◆ **Selected passage**
=-=-=
01:03 S1: So I think a good place to start is the length of the decision. So that the caveat is, it's the beginning of the school year, everyone's teaching.


01:13 S1: Classes are starting. We're all busy. And this is a huge slab of decision, right?

01:20 Speaker 2: Certainly is, yeah.

01:22 Speaker 3: Yes, it's definitely a extremely long, thorough, and complex review. It's a lot to process.

01:30 S2: So... I'm a very complex processor too, which is, it needs to be said as well, so...

01:34 S1: So what factors kind of govern length? What would go... What makes this a particularly complex review?

01:40 S3: One of the things I think that makes it complex is that it involves consolidating a number of different challenges to the decisions from different parties. So there were cities involved, so Vancouver and Burnaby. There were a number of different First Nations involved, who had territory affected in different parts of the project area. There was an NGO involved. So that already, sort of having multiple different kinds of challenges, is gonna increase the complexity.

02:11 S2: Yeah, and there was... The case was also sort of a two-part case, where there was a challenge to, or an attempt to get a judicial review of the board's report, the National Energy Board's initial report. Also, a challenge to the decision itself by Cabinet to approve the pipeline. And then, as Cherie mentioned, there was a number of challenges on the basis of a failure of the duty to consult, which were brought by several different First Nations and organizations. So there is that whole complexity to it. And so, obviously, there's also a lot of factors to consider. It's a very technical thing to build a pipeline. There's a lot of moving parts, there's a lot of pieces to the puzzle, if you will. So I think just that fact alone and then the length of the process and the complexity of it makes it for a complex decision.

03:04 S1: I suppose we should actually backtrack to the decision itself, 'cause, I mean, I am someone...

03:06 S3: Right.

03:08 S1: I've just seen headlines. And the headlines are basically failure of duty to consult and this derails everything.


03:15 S1: It's kind of the Coles Notes of what I've seen in headlines and on television, and so on. Is that a fair summary of what the decision was?

03:23 S2: Well, I'll say in the duty to consult part, it certainly was... It's a meaningful decision. It's a strong decision in favor of the indigenous groups' right to be consulted meaningfully. Whether that decision has wings is yet to be seen because we don't know, right, what the end of the story is yet, quite yet. But it certainly is a significant decision. I'm not sure that it warranted the level of dismay and sort of hindering that it created among proponents of the pipeline.

04:02 S1: Why?

04:02 S2: Well, because I think there's a path that the government can take to... That the federal government can take to remedy its lack of consultation. And I think if you actually look at past court decisions, while this is a meaningful sort of validation of the right to meaningful consultation, the court is also very clear that that is not the same as having a right to veto or even a right to have full agreement, right? So it's still not... This is still not Free, Prior and Informed Consent as a standard. So I don't think it's that... It's fatal, although it certainly is a major decision and it is a block to the pipeline happening now, obviously.
=-=-=
◆ **Extracted records**
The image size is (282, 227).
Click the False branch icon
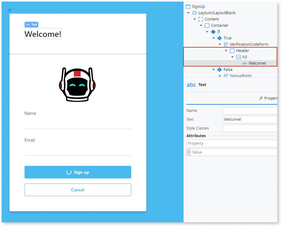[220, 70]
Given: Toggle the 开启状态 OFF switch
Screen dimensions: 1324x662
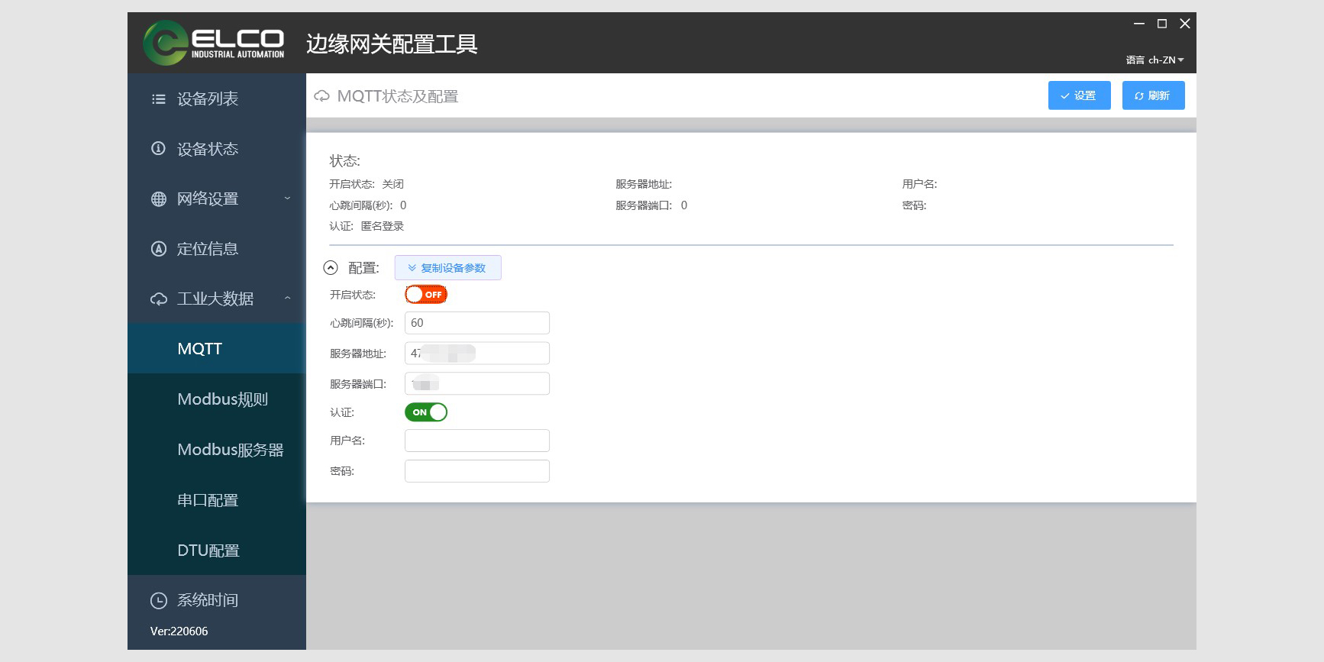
=-=-=
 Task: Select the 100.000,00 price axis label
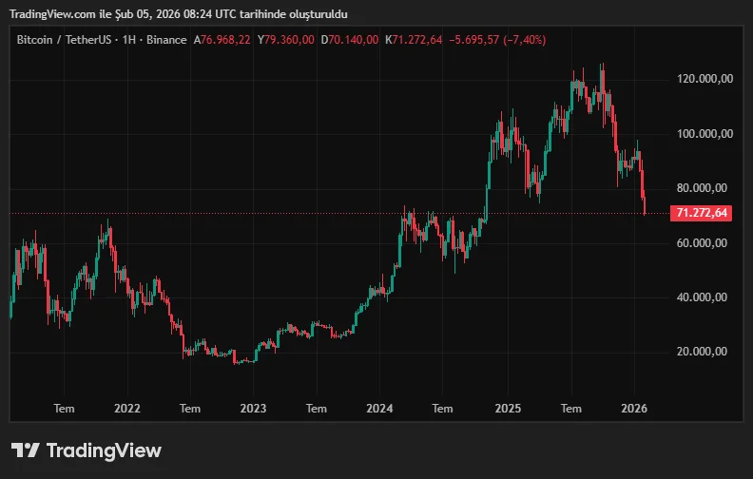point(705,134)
=-=-=
◆ **Required work**
Please name the two cities that the transcript says were involved in the challenges. The entries have no connection to the transcript.

◆ **Response**
Vancouver and Burnaby.